» GOAL:
Please gather every line in the rows below that contains the string "height" and copy each one unchanged.

» DATA FOR PROCESSING:
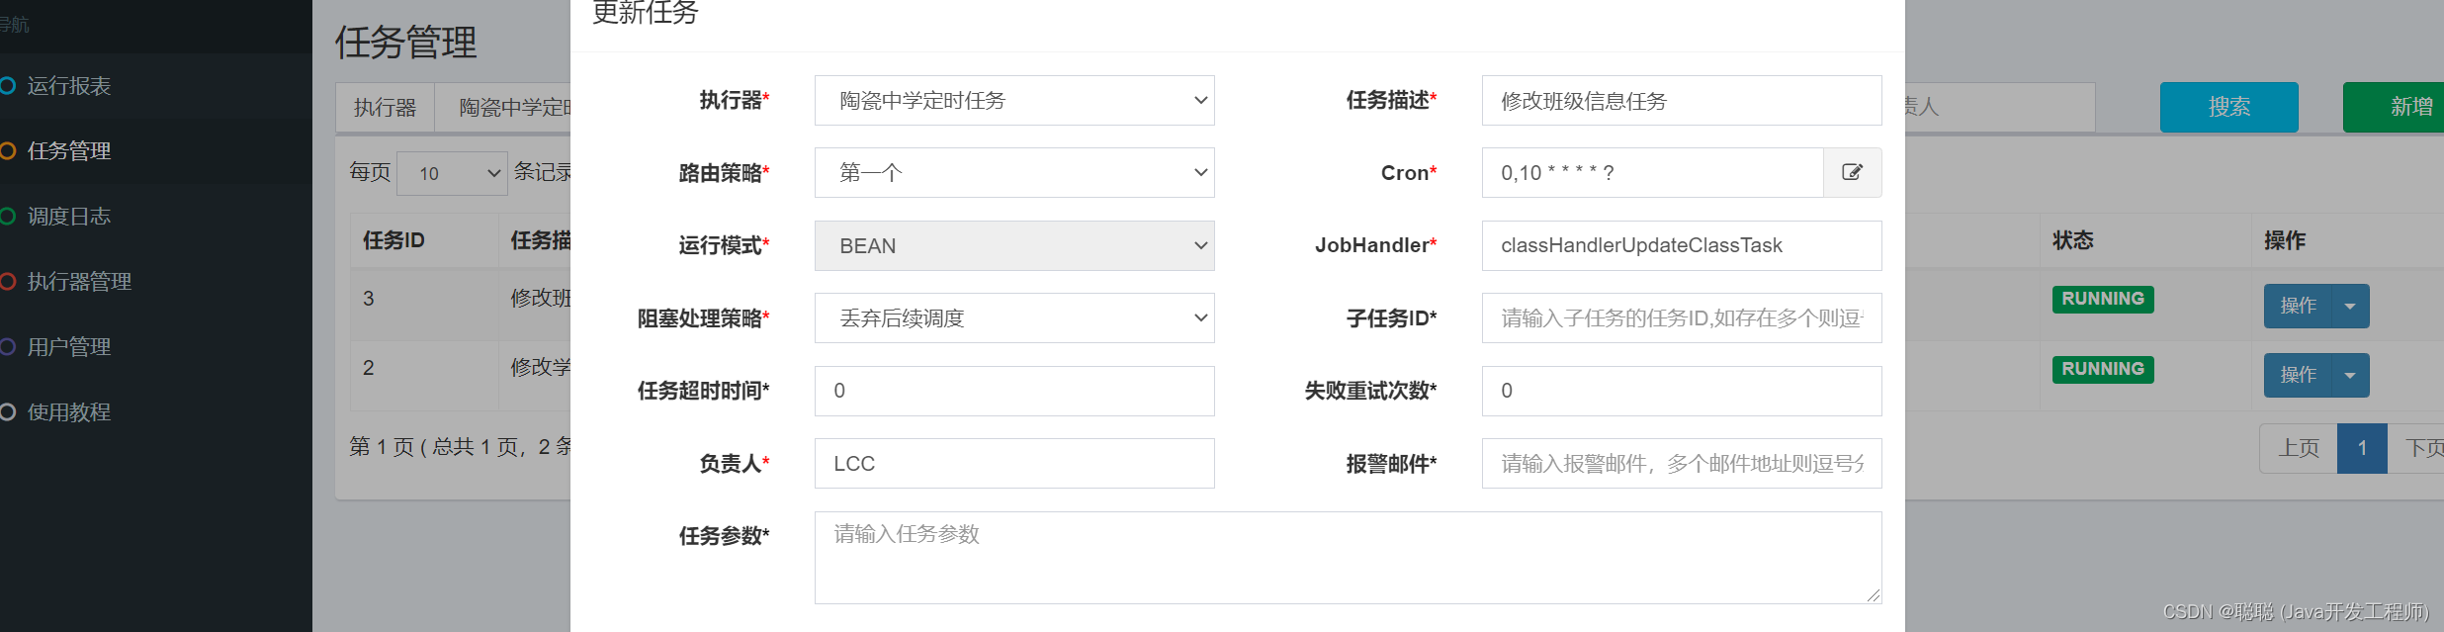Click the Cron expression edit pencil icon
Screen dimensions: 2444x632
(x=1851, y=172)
* * *
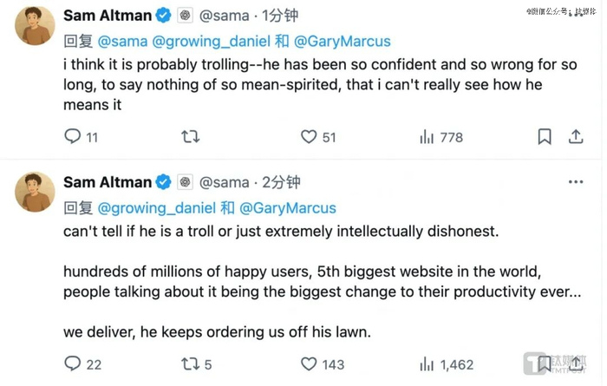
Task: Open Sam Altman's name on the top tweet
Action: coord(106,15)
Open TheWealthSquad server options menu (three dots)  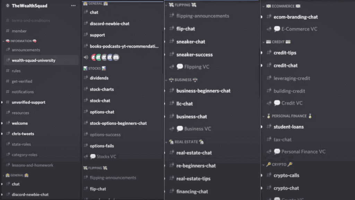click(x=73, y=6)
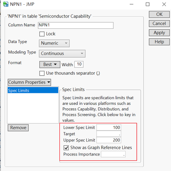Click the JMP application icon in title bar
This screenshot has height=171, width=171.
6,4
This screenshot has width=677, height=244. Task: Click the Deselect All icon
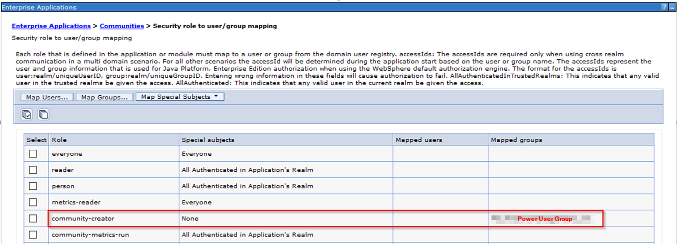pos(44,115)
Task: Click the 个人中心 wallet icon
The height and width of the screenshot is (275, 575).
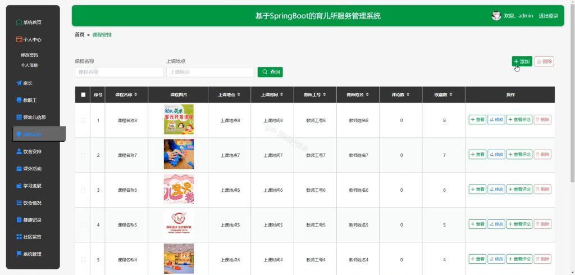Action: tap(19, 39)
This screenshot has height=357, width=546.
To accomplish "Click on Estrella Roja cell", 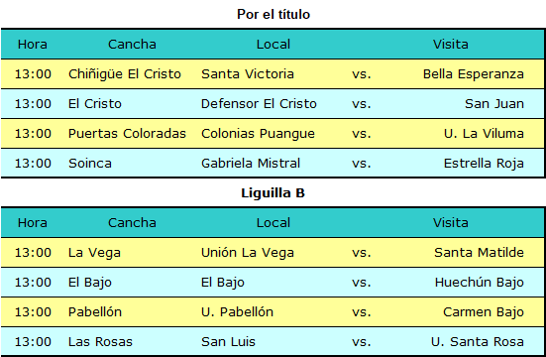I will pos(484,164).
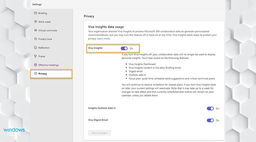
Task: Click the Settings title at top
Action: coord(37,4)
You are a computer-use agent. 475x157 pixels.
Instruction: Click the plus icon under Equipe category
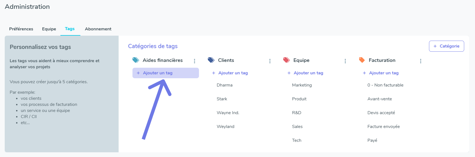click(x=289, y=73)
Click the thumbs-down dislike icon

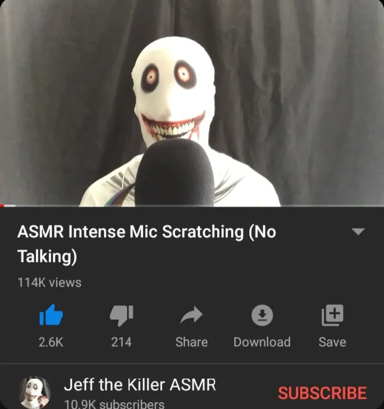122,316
==
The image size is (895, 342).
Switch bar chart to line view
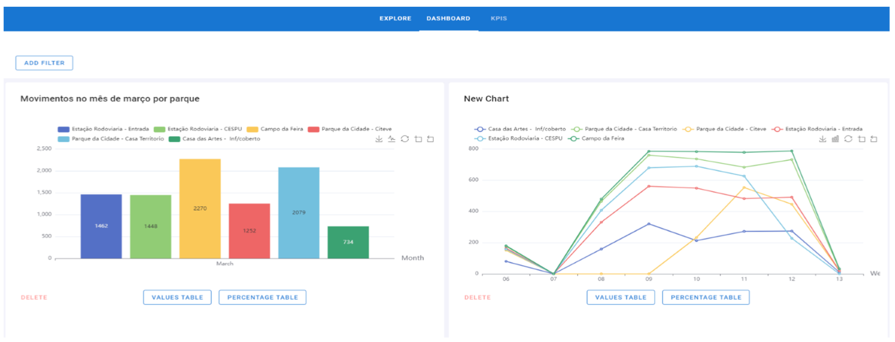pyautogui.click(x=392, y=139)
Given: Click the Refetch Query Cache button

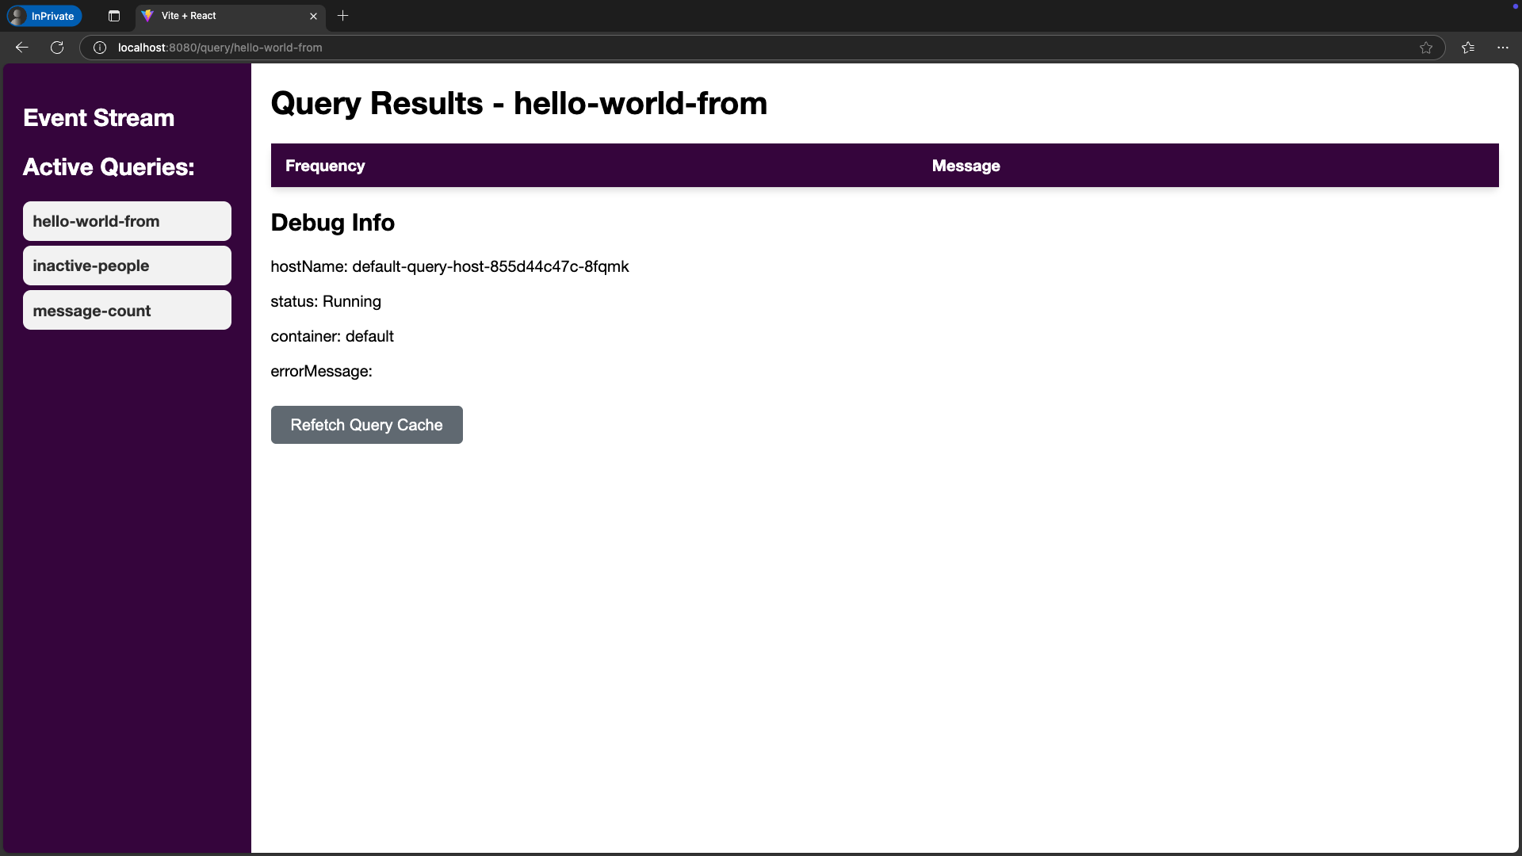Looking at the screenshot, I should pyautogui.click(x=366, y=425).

» PROBLEM SOLUTION:
This screenshot has height=171, width=171.
This screenshot has width=677, height=244. Task: Click the Deselect All icon
The height and width of the screenshot is (275, 575).
This screenshot has height=357, width=546.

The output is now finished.